Extracellular Adenine Nucleotide and Adenosine Metabolism in Calcific Aortic Valve Disease

Extracellular nucleotide catabolism contributes to immunomodulation, cell differentiation and tissue mineralization by controlling nucleotide and adenosine concentrations and its purinergic effects. Disturbances of purinergic signaling in valves may lead to its calcification. This study aimed to investigate the side-specific changes in extracellular nucleotide and adenosine metabolism in the aortic valve during calcific aortic valve disease (CAVD) and to identify the individual enzymes that are involved in these pathways as well as their cellular origin. Stenotic aortic valves were characterized by reduced levels of extracellular ATP removal and impaired production of adenosine. Respectively, already reduced levels of extracellular adenosine were immediately degraded further due to the elevated rate of adenosine deamination.

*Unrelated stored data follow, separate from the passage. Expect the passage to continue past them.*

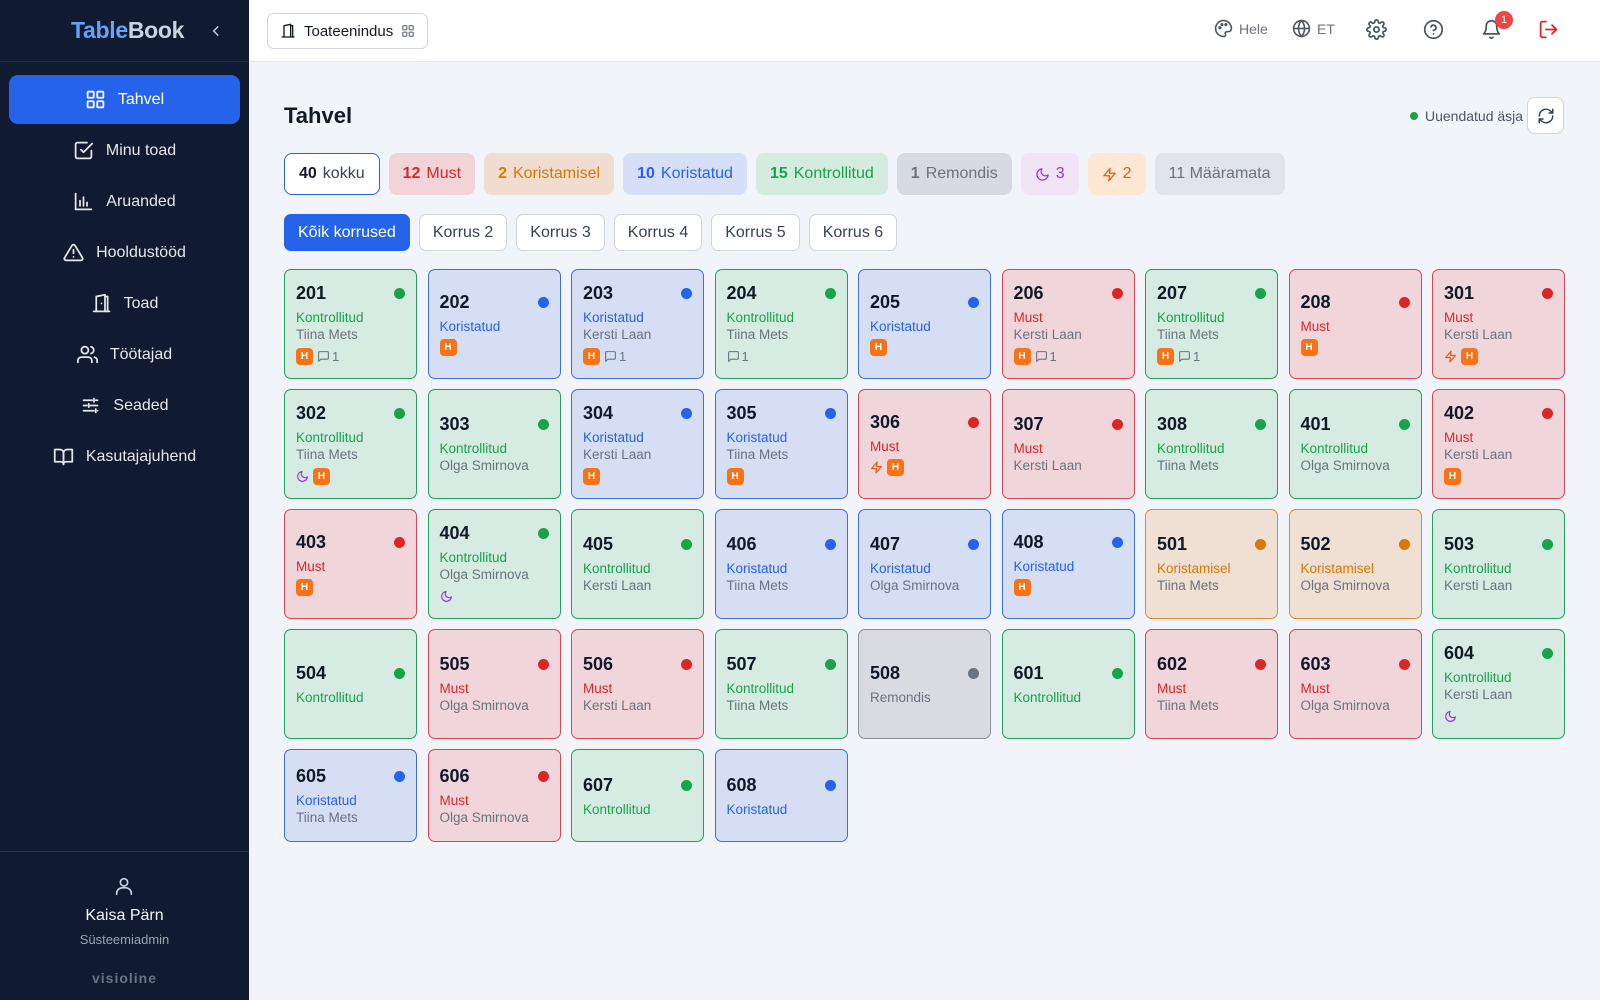  I want to click on room-card: 601 Kontrollitud, so click(1068, 684).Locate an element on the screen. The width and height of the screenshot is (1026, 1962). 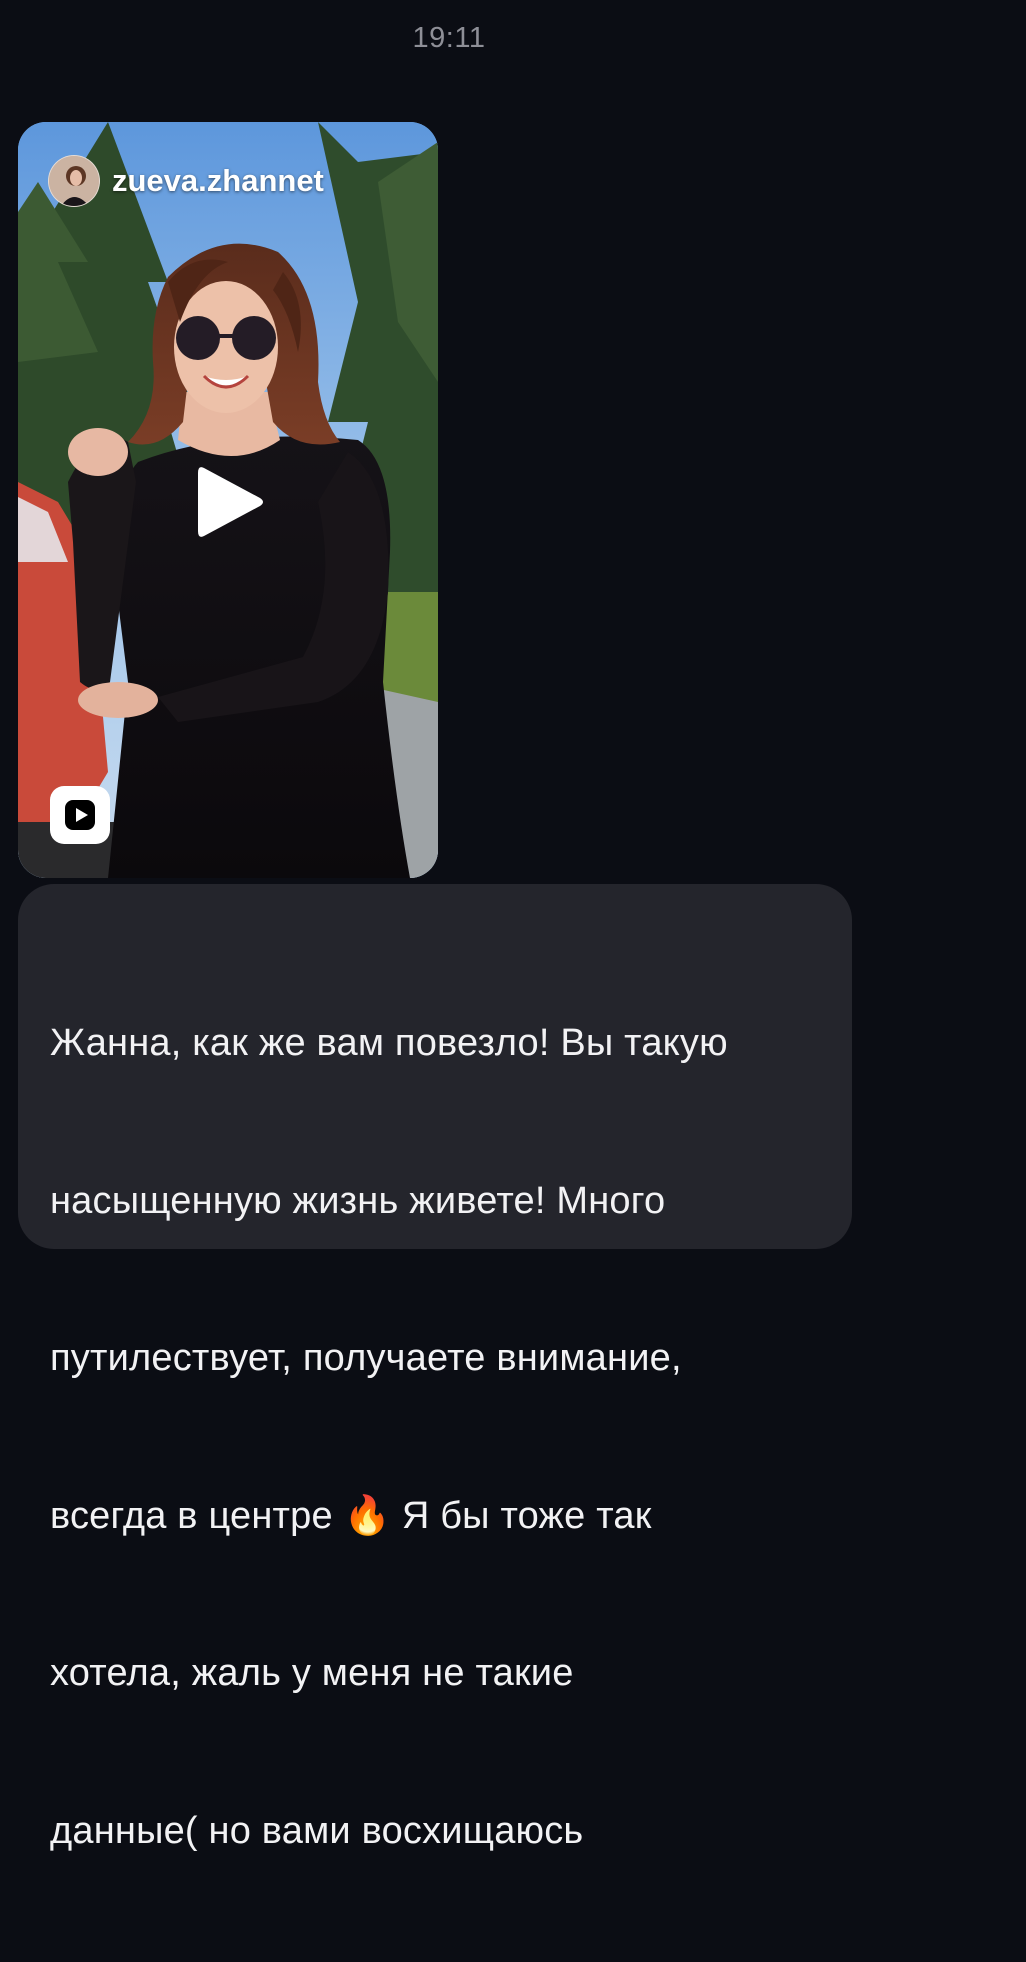
reel-author-header: zueva.zhannet is located at coordinates (186, 181).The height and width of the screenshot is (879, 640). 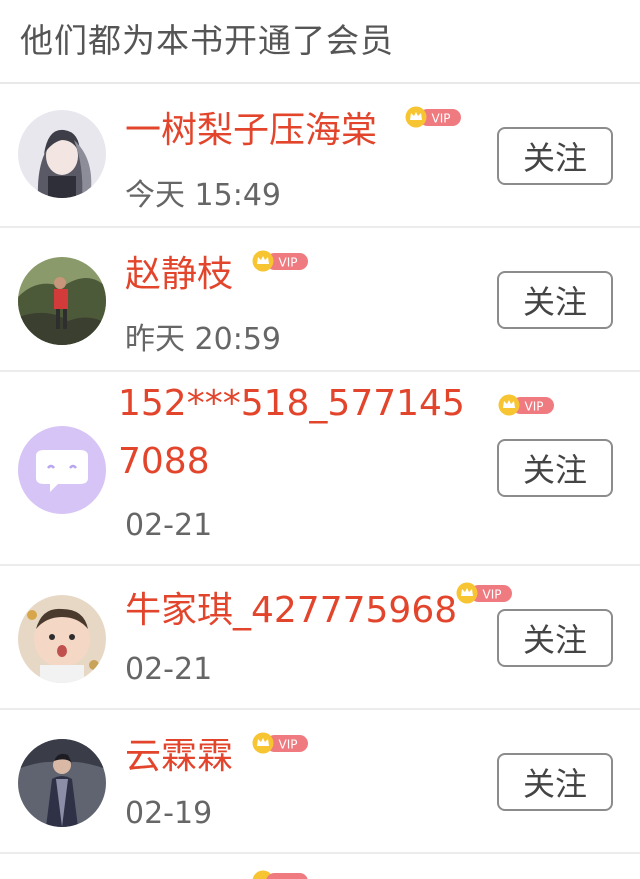 What do you see at coordinates (179, 757) in the screenshot?
I see `member-name: 云霖霖` at bounding box center [179, 757].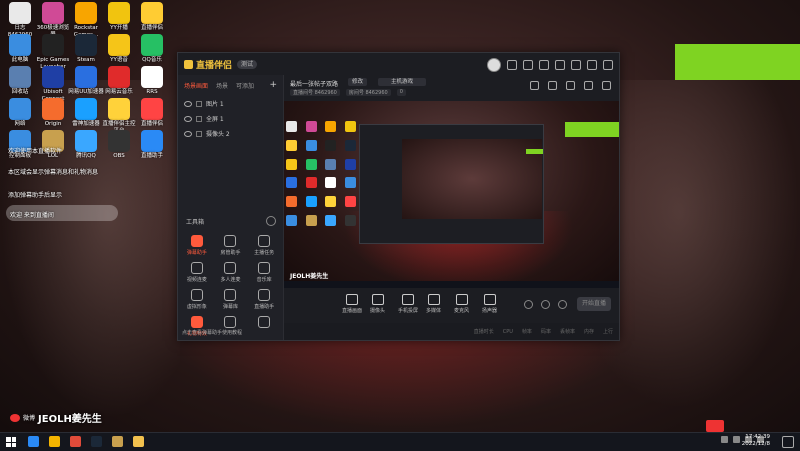 The width and height of the screenshot is (800, 451). What do you see at coordinates (512, 65) in the screenshot?
I see `headset-icon` at bounding box center [512, 65].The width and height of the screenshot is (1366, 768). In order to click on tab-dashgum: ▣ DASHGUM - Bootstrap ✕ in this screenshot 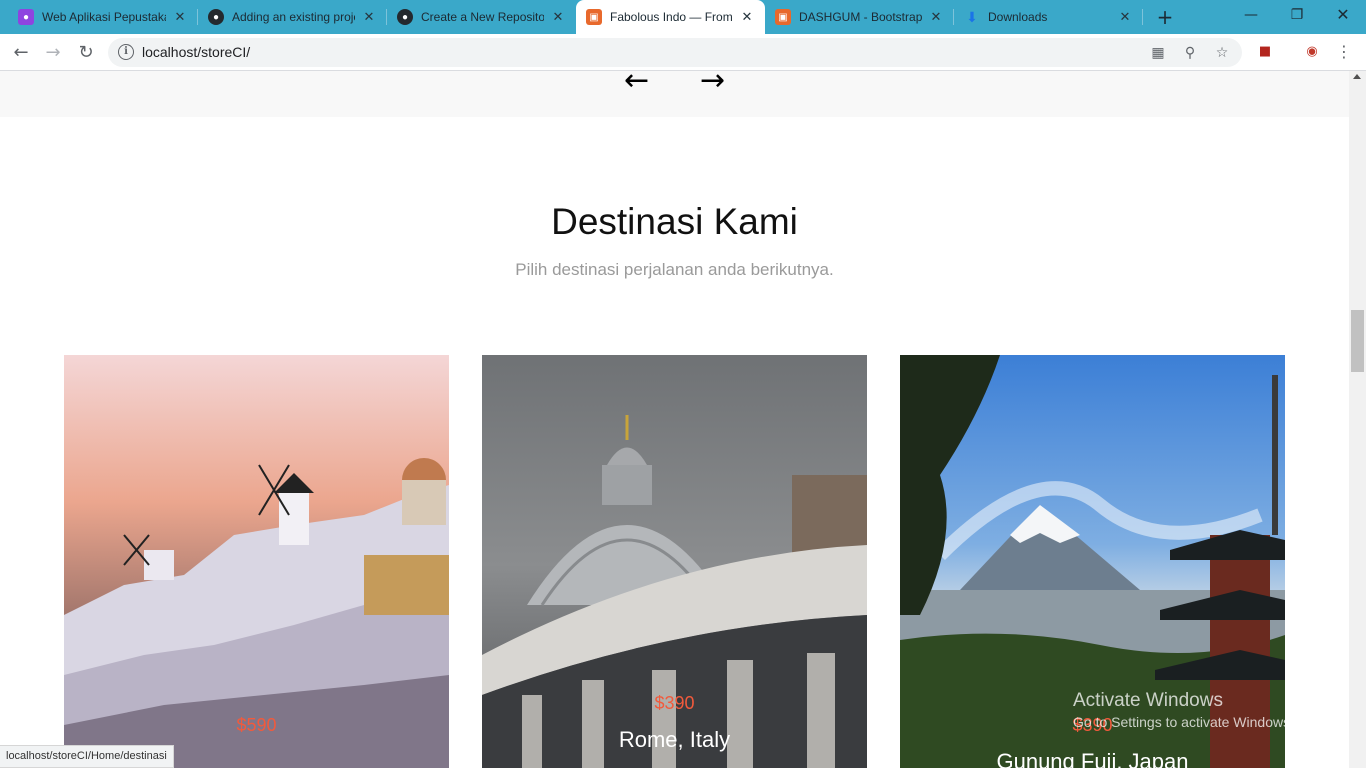, I will do `click(860, 17)`.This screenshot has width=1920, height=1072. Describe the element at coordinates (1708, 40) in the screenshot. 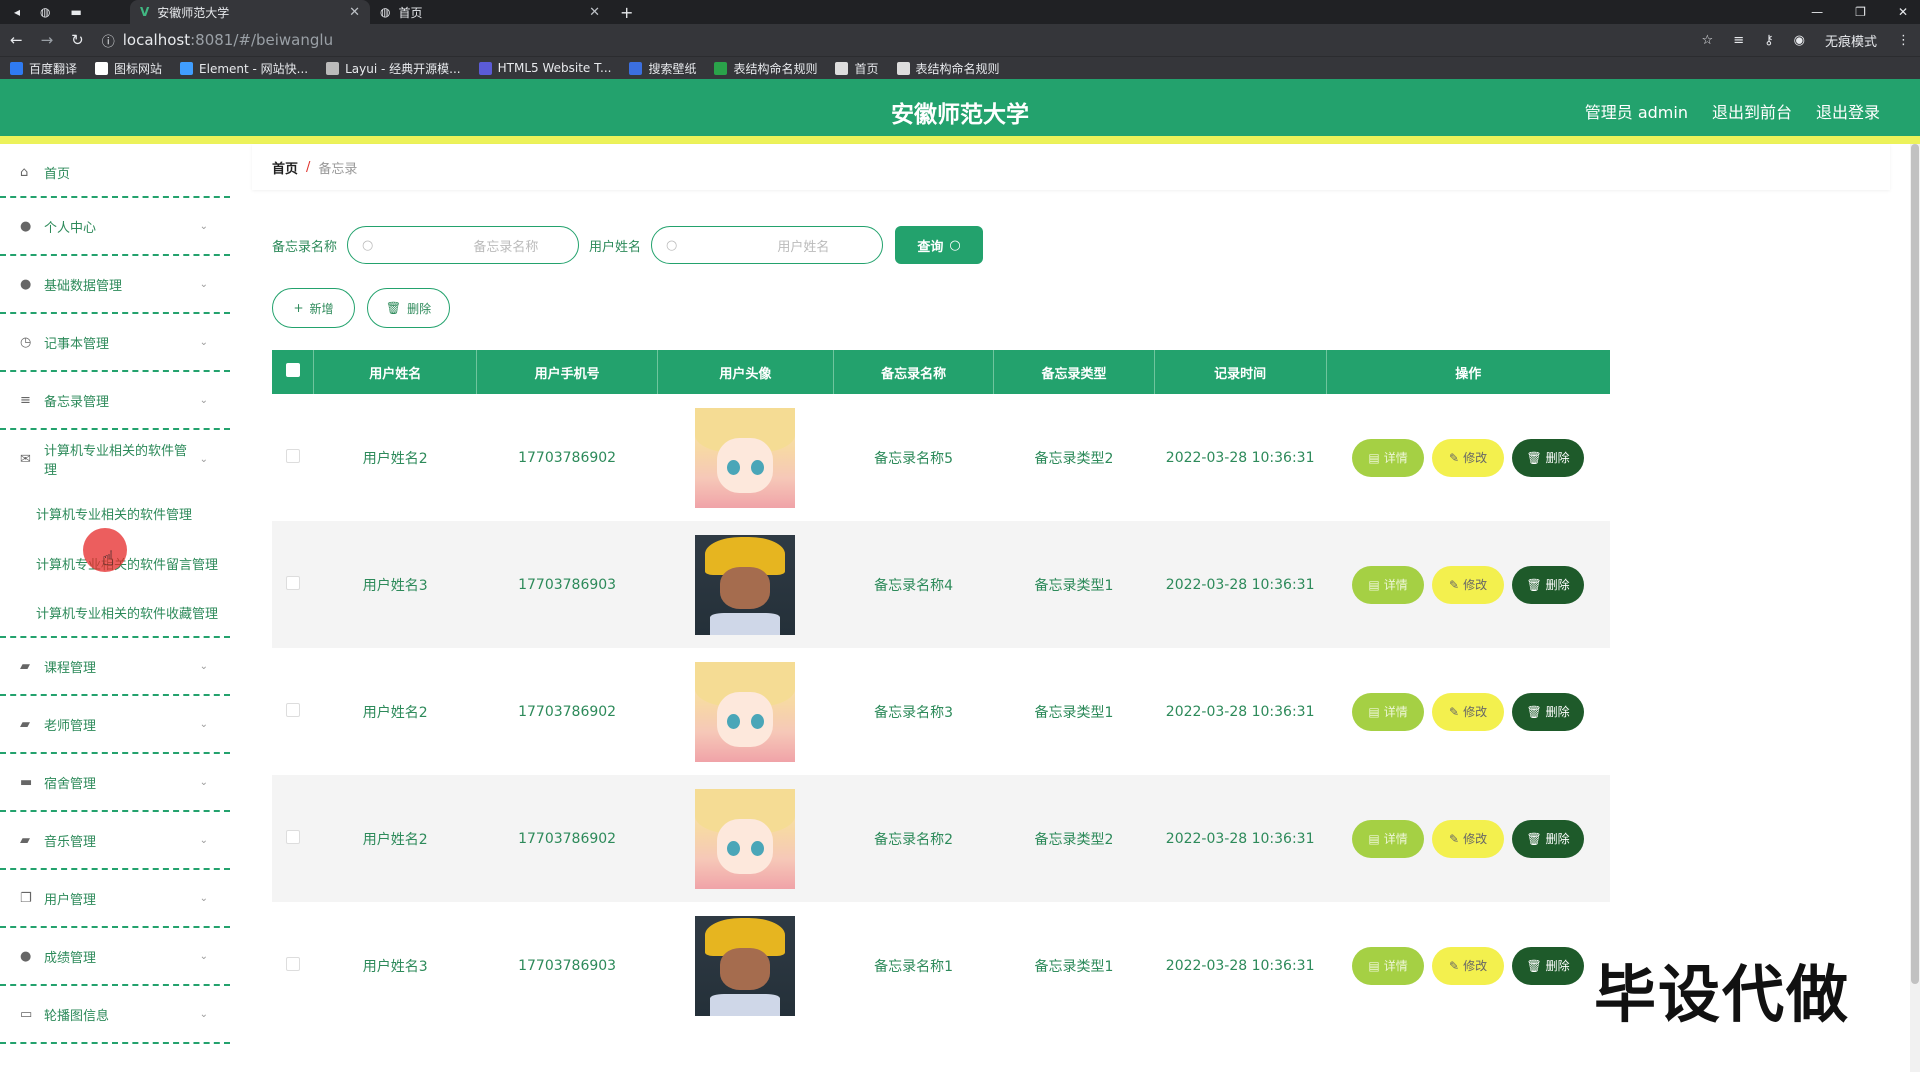

I see `star-icon: ☆` at that location. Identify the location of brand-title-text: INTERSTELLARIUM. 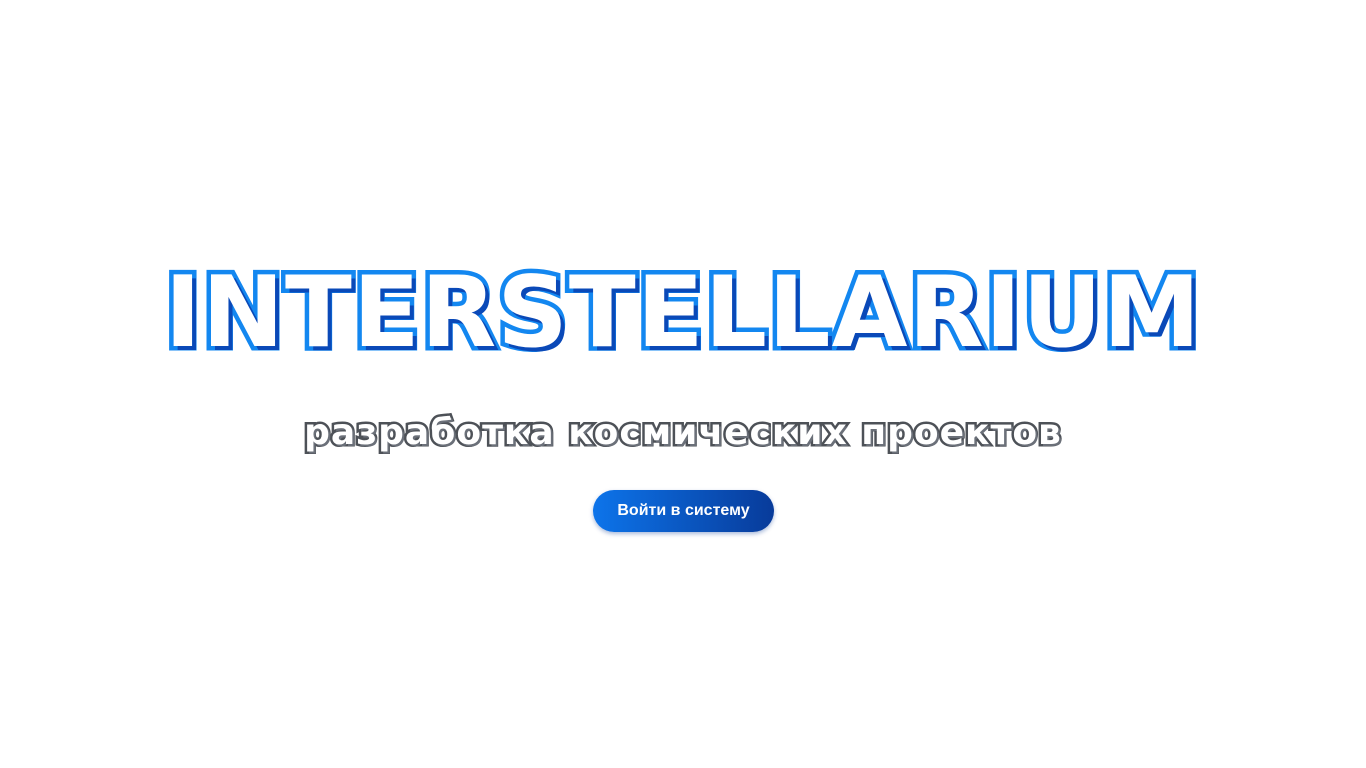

For the first time, we revealed that this metabolic pattern was observed only on the fibrosa surface of stenotic valve that is consistent with the mineral deposition on the aortic side of the valve. Furthermore, we demonstrated that non-stenotic valves expressed mostly ecto-nucleoside triphosphate diphosphohydrolase 1 (eNTPD1) and ecto-5’nucleotidase (e5NT), while stenotic valves ecto-nucleotide pyrophosphatase/ phosphodiesterase 1, alkaline phosphatase and ecto-adenosine deaminase (eADA). On the surface of endothelial cells, isolated from non-stenotic valves, high activities of eNTPD1 and e5NT were found. Whereas, in valvular interstitial cells, eNPP1 activity was also detected. Stenotic valve immune infiltrate was an additional source of eADA. We demonstrated the presence of A1, A2a and A2b adenosine receptors in both, non-stenotic and stenotic valves with diminished expression of A2a and A2b in the former. Extracellular nucleotide and adenosine metabolism that involves complex ecto-enzyme pathways and adenosine receptor signaling were adversely modified in CAVD. In particular, diminished activities of eNTPD1 and e5NT with the increase in eADA that originated from valvular endothelial and interstitial cells as well as from immune inflitrate may affect aortic valve extracellular nucleotide concentrations to favor a pro-inflammatory milieu, highlighting a potential mechanism and target for CAVD therapy.